▸ WRITTEN TASK 1
Copy out every line of the records on clicking items in an app's interface, which follow the passage about the Pilgrim Fathers, with nothing changed. Leave the pictures out.
## start PASSAGE TO READ
Pioneers of religious tolerance and greater freedom of worship, the Pilgrim Fathers set up one of the first colonies in North America in a bid to escape persecution in England. Each year, America celebrates the anniversary of their first harvest at Thanksgiving and the102 original passengers of the Mayflower are thought to have more than a million descendants in the US today. Scrooby postmaster William Brewster and Richard Clyfton, a parson from Babworth, were part of a local group – called the Separatists – who wanted to reform the church system in England. All Saints’ Church in Babworth is closely tied to the origins of the Separatists. Richard Clyfton was parson here from 1586 to 1605 and William Brewster and William Bradford – who would eventually become Governor of the new colony, 3,000 miles away – were among his friends. Following the Pilgrims’ Way north from Babworth leads to Scrooby, home to William Brewster before his epic journey. He lived at Scrooby Manor House after inheriting his father’s position as bailiff to the Archbishops' estates and held meetings of the Scrooby Separatists Congregation here from 1606–1607. The Separatists met in secret, fearing persecution for their beliefs. In 1607, many of the group decided to move to the Netherlands, a country that was far more accepting of unorthodox religious beliefs. But, twelve years later, the economic situation of the group, who had settled in Leyden, was bleak. The decision was made to move on. Thirty five of the original Scrooby Separatists joined the Mayflower at Plymouth and made the arduous crossing to the New World. Scrooby's link to the Separatists was overlooked for 250 years after the initial Mayflower voyage. It was not until the Victorian period, around 1860, that relatives retracing their roots back to the area visited Scrooby. The largest number of people to visit the village came in 1970 on the 350th anniversary of the crossing. In Scrooby, there are a number of plaques dedicated to the Separatists.
## end PASSAGE TO READ
▸ WRITTEN TASK 2
Write what comes next in the passage on the Pilgrim Fathers and Scrooby, starting right after its last sentence.
## start THE INPUT
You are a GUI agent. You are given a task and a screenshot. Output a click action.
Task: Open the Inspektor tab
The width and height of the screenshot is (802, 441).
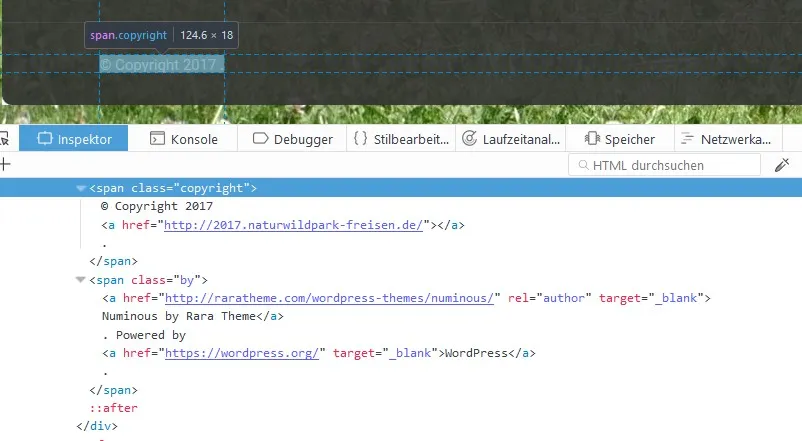[x=74, y=139]
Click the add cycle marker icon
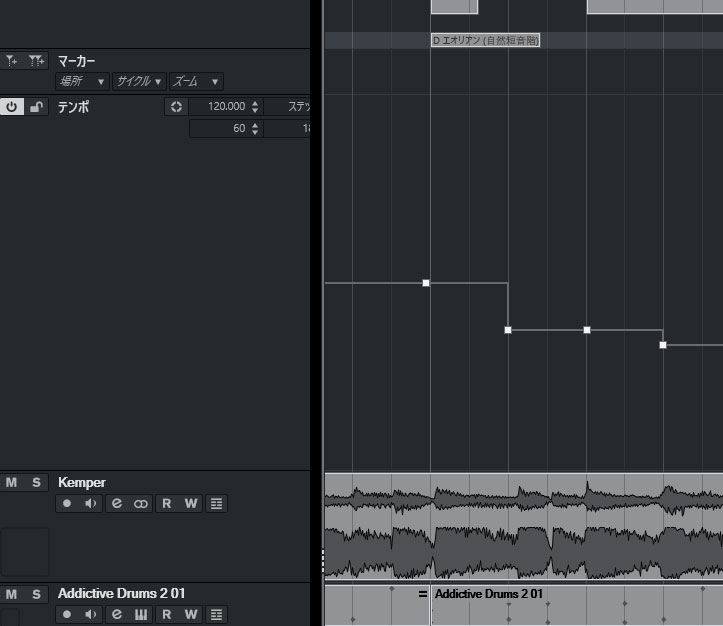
## end THE INPUT
▸ TASK RESULT 1
You are a GUI agent. You are given a task and a screenshot. Output a click action.
Task: Open the Inspektor tab
The width and height of the screenshot is (802, 441).
[x=74, y=139]
Click the add cycle marker icon

▸ TASK RESULT 2
Jeanne stood outside the Church at Scrooby, the starting place for many of the Pilgrim Fathers

St. Wilfrid's Church at Scrooby - Note the spelling, the "I" rather than an "E" is correct.


Bawtry has been a market town since it was granted its first charter in 1213. In the middle ages, the roads were so bad that the rivers were preferred as a means of transport. In 1379 Bawtry was a growing port and it continued to develop its river trade until 1777 when traffic bound for the Rivers Trent and Humber was re-routed onto the newly opened Chesterfield Canal. After the Turnpike Act of 1759, the roads improved and stage coaches ran regular services from stage to stage. Bawtry was one of these stages. In 1890 the town hall was built for public functions. It could hold four hundred and fifty people, and is now home to Bawtry's Flower and Plant sales. Swan Street was named after what was probably the oldest and largest of the Bawtry coaching inns. All that remains is the dovecot (now part of The Gift Shop down the courtyard).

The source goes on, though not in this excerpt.